Seeing Past TB’s Sugar Coating

Using a glycan array, researchers have identified a protein secreted by the pancreas that plays a role in recognizing Mycobacterium tuberculosis.

AsianScientist (Jun. 1, 2015) – A joint effort by scientists in three leading research institutions—RIKEN, the Max Planck Society and the Imperial College of London—recently revealed that a protein made in the human pancreas recognizes Mycobacterium tuberculosis, the bacterium that causes tuberculosis.

The study, published in ChemBioChem, took advantage of each institute’s expertise in glycoscience—the study of complex carbohydrates—and as Professor Peter Seeberger, director of the Max-Planck Institute for Colloids and Interfaces notes, “provides fundamental insights into how molecules in the tuberculosis bacteria are recognized by the human immune response.”

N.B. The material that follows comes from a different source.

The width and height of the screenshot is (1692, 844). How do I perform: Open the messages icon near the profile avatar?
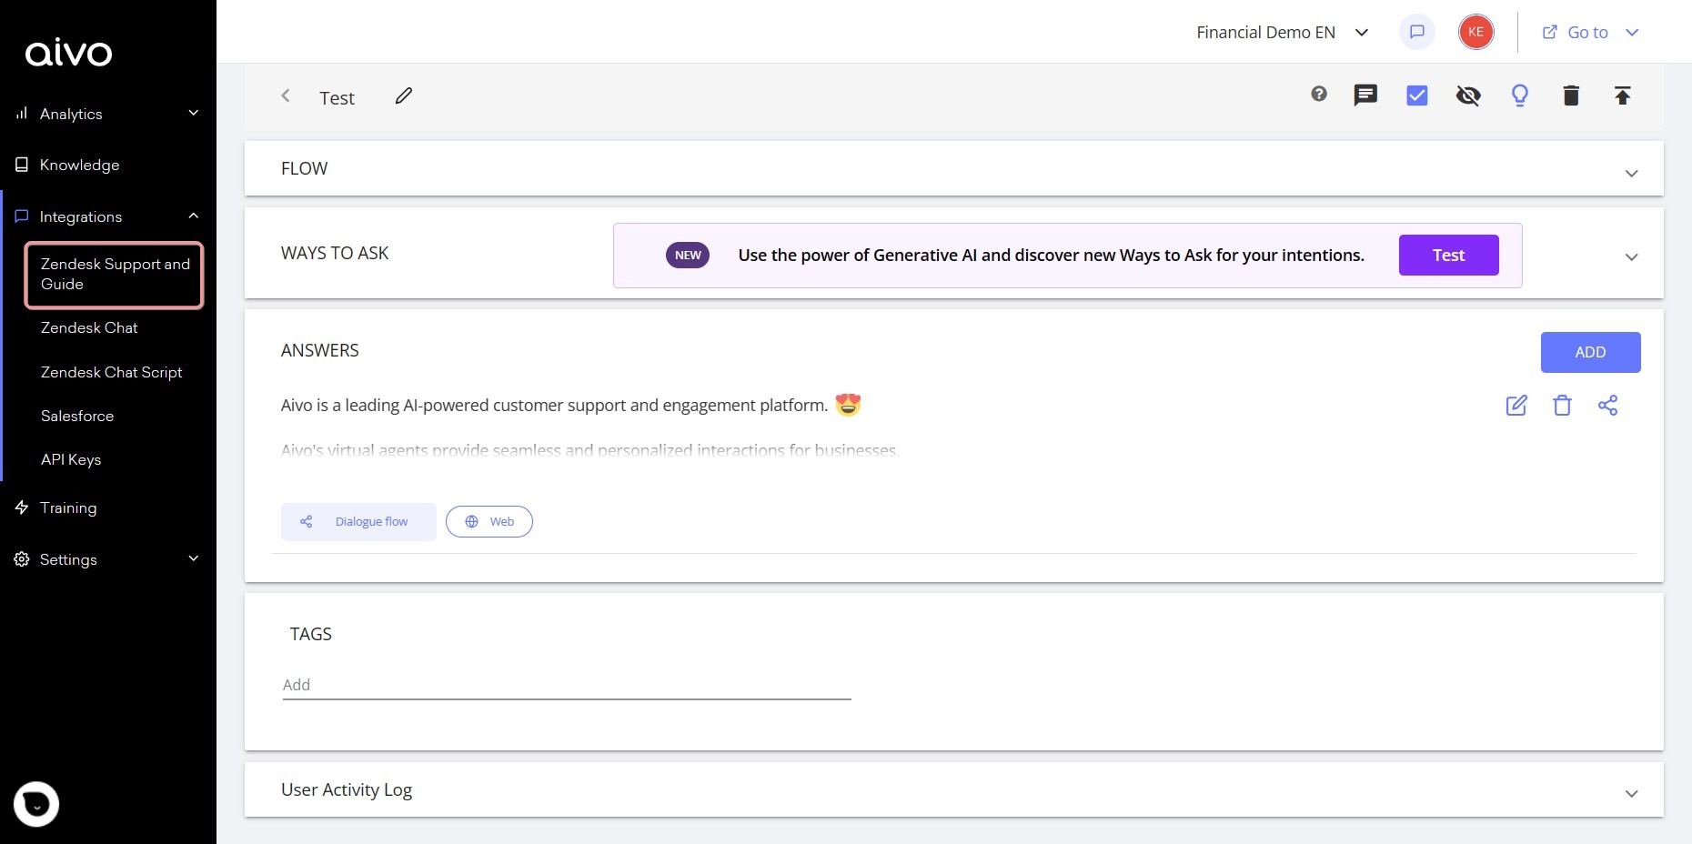tap(1415, 31)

The protein ZG16p helps package enzymes in the pancreas and was first suspected to recognize bacteria because of its resemblance to other sugar-binding proteins. By using a microarray that fixes many different sugars onto a microchip, the team found that ZG16p preferentially binds to PIM1 and PIM2, two sugars that occur in M. tuberculosis.

“Glycan arrays are very effective and often have a way of giving novel and unpredicted hits”, notes Professor Ten Feizi, director of the Glycosciences Laboratory at the Imperial College of London, “as we saw here, this can open up new and exciting avenues of research.”

In order to understand how the immune system recognizes these bacterial sugars in molecular detail, the team used special techniques such as nuclear magnetic resonance. They identified two specific atoms in PIM1 and PIM2 as contact sites for ZG16p. Advanced computer modeling provided additional insights that help explain the binding of these complex molecules.

“Our finding is another example of the immense potential of the glycosciences,” says Dr. Yoshiki Yamaguchi from the RIKEN-Max Planck Joint Research Center, “the PIM-lectin interaction mode revealed in this study may be useful for the development of therapeutic antibodies or vaccines.”

The article can be found at: Hanashima et al. (2015) Defining The Interaction Of Human Soluble Lectin ZG16p And mycobacterial phosphatidylinositol Mannosides.